_YOUR TASK_
Rewrite the listing below, putting "button" wherever "icon" appears and leaving everything else untouched.

--- START OF RECORD LIST ---

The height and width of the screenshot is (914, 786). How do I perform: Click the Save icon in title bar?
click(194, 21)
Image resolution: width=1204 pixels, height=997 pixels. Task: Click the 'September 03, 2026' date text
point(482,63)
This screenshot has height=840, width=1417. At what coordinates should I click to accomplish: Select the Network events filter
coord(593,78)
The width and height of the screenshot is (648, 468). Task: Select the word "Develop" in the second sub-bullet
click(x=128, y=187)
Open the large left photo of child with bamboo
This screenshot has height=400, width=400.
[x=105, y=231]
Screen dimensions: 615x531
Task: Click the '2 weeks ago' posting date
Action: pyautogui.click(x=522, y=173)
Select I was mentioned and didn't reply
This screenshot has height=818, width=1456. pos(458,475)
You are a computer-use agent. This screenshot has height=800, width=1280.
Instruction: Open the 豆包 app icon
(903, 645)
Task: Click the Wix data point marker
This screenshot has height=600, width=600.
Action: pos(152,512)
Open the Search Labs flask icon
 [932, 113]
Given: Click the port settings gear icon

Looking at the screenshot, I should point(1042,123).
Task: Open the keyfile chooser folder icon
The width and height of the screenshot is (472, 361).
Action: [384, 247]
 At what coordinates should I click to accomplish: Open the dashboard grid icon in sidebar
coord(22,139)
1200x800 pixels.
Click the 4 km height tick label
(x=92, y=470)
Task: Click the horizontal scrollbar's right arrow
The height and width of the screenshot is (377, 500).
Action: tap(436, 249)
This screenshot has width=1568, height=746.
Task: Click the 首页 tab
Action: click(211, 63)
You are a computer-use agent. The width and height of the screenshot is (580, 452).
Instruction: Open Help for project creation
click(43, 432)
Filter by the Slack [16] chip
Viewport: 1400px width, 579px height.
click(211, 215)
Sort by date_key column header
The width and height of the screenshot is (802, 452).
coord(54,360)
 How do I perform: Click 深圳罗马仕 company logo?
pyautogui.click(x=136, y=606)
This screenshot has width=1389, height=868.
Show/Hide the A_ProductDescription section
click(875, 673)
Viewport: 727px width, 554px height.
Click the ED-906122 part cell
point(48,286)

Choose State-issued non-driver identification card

--- END OF RECORD LIST ---

_ANSWER FOR THIS EXERCISE_
The height and width of the screenshot is (914, 786). How do I perform: Click the Save button in title bar?
click(194, 21)
Image resolution: width=1204 pixels, height=997 pixels. Task: Click the 'September 03, 2026' date text
point(482,63)
This screenshot has height=840, width=1417. At what coordinates should I click to accomplish: Select the Network events filter
coord(593,78)
The width and height of the screenshot is (648, 468). Task: Select the word "Develop" in the second sub-bullet
click(x=128, y=187)
Open the large left photo of child with bamboo
This screenshot has height=400, width=400.
[x=105, y=231]
Screen dimensions: 615x531
Task: Click the '2 weeks ago' posting date
Action: pyautogui.click(x=522, y=173)
Select I was mentioned and didn't reply
This screenshot has height=818, width=1456. pos(458,475)
You are a computer-use agent. This screenshot has height=800, width=1280.
Instruction: Open the 豆包 app button
(903, 645)
Task: Click the Wix data point marker
This screenshot has height=600, width=600.
Action: pos(152,512)
Open the Search Labs flask button
 [932, 113]
Given: Click the port settings gear button

Looking at the screenshot, I should point(1042,123).
Task: Open the keyfile chooser folder button
The width and height of the screenshot is (472, 361).
Action: [384, 247]
 At what coordinates should I click to accomplish: Open the dashboard grid button in sidebar
coord(22,139)
1200x800 pixels.
Click the 4 km height tick label
(x=92, y=470)
Task: Click the horizontal scrollbar's right arrow
The height and width of the screenshot is (377, 500).
Action: tap(436, 249)
This screenshot has width=1568, height=746.
Task: Click the 首页 tab
Action: click(211, 63)
You are a computer-use agent. The width and height of the screenshot is (580, 452).
Instruction: Open Help for project creation
click(43, 432)
Filter by the Slack [16] chip
Viewport: 1400px width, 579px height.
click(211, 215)
Sort by date_key column header
The width and height of the screenshot is (802, 452).
coord(54,360)
 How do I perform: Click 深圳罗马仕 company logo?
pyautogui.click(x=136, y=606)
This screenshot has width=1389, height=868.
Show/Hide the A_ProductDescription section
click(875, 673)
Viewport: 727px width, 554px height.
Click the ED-906122 part cell
point(48,286)

Choose State-issued non-driver identification card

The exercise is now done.